12. The method of claim 8, further comprising steps of measuring a biological sample of the subject to obtain an amount of phosphatidylcholine; and comparing the amount of the phosphatidylcholine to a reference of the phosphatidylcholine, wherein the phosphatidylcholine is selected from the group consisting of phosphatidylcholine diacyl C34:4, phosphatidylcholine acyl-alkyl C36:2, phosphatidylcholine acyl-alkyl C34:2, phosphatidylcholine acyl-alkyl C34:3, phosphatidylcholine diacyl C36:0, phosphatidylcholine diacyl C36:1, phosphatidylcholine diacyl C36:3, phosphatidylcholine diacyl C38:6, phosphatidylcholine diacyl C36:6, phosphatidylcholine diacyl C38:5, phosphatidylcholine diacyl C40:5, phosphatidylcholine diacyl C36:2, phosphatidylcholine acyl-alkyl C36:5, phosphatidylcholine diacyl C38:0, phosphatidylcholine acyl-alkyl C32:3, phosphatidylcholine diacyl C40:4, phosphatidylcholine acyl-alkyl C38:3 and phosphatidylcholine diacyl C42:6.

13. The method according to claim 12, the phosphatidylcholine is selected from the group consisting of phosphatidylcholine acyl-alkyl C34:2, phosphatidylcholine acyl-alkyl C34:3 and phosphatidylcholine diacyl C34:4.

14. A method for evaluating a prognosis of heart failure in a subject, comprising steps of:

measuring a biological sample of the subject to obtain an amount of at least one biomarker selected from the group consisting of xanthine, spermidine, butyrylcarnitine and P-cresyl sulfate; and

comparing the amount of the at least one biomarker to a reference.

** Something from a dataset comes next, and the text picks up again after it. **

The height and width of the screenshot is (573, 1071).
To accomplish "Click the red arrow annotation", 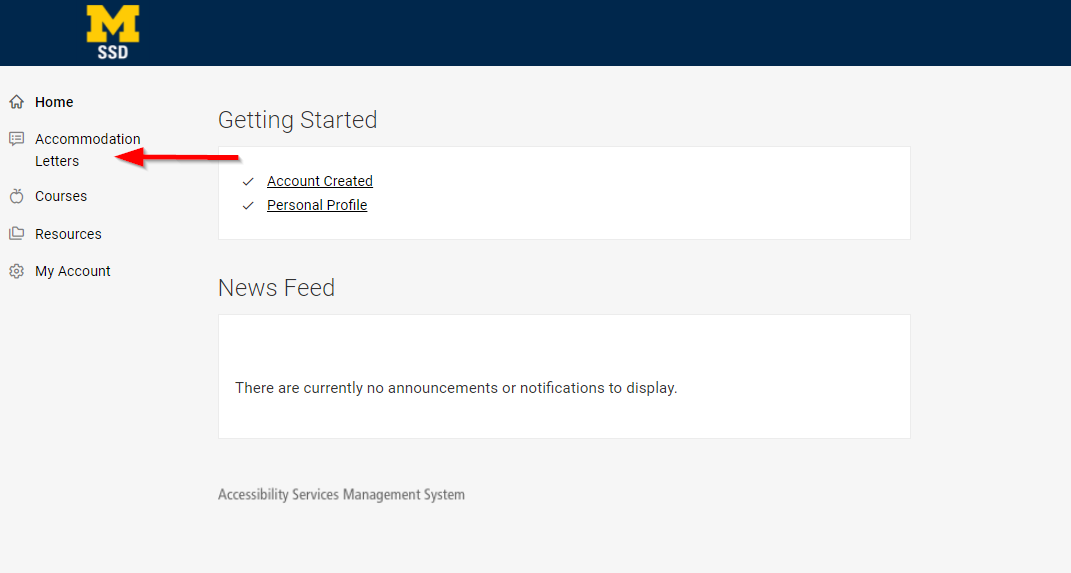I will tap(178, 157).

15. The method according to claim 14, further comprising steps of measuring a biological sample of the subject to obtain an amount of amino acid; and comparing the amount of the amino acid to a reference of the amino acid.

16. The method according to claim 15, wherein the amino acid is an essential amino acid.

17. The method according to claim 16, wherein the essential amino acid is selected from the group consisting of histidine, isoleucine, leucine, lysine, methionine, phenylalanine, threonine, tryptophan and valine.

18. The method according to claim 17, wherein the essential amino acid is selected from the group consisting of leucine, threonine and tryptophan.

19. The method according to claim 14, further comprising a step of measuring in the biological sample to obtain dimethylarginine and a ratio of dimethylarginine/arginine.

20. The method according to claim 14, further comprising a step of measuring in the biological sample to obtain symmetric dimethylarginine and a ratio of symmetric dimethylarginine/arginine.

21. A diagnostic device for diagnosing heart failure comprising:

a detector for detecting a biomarker selected from the group consisting of xanthine, spermidine, propionylcarnitine, butyrylcarnitine, P-cresyl sulfate and a combination thereof.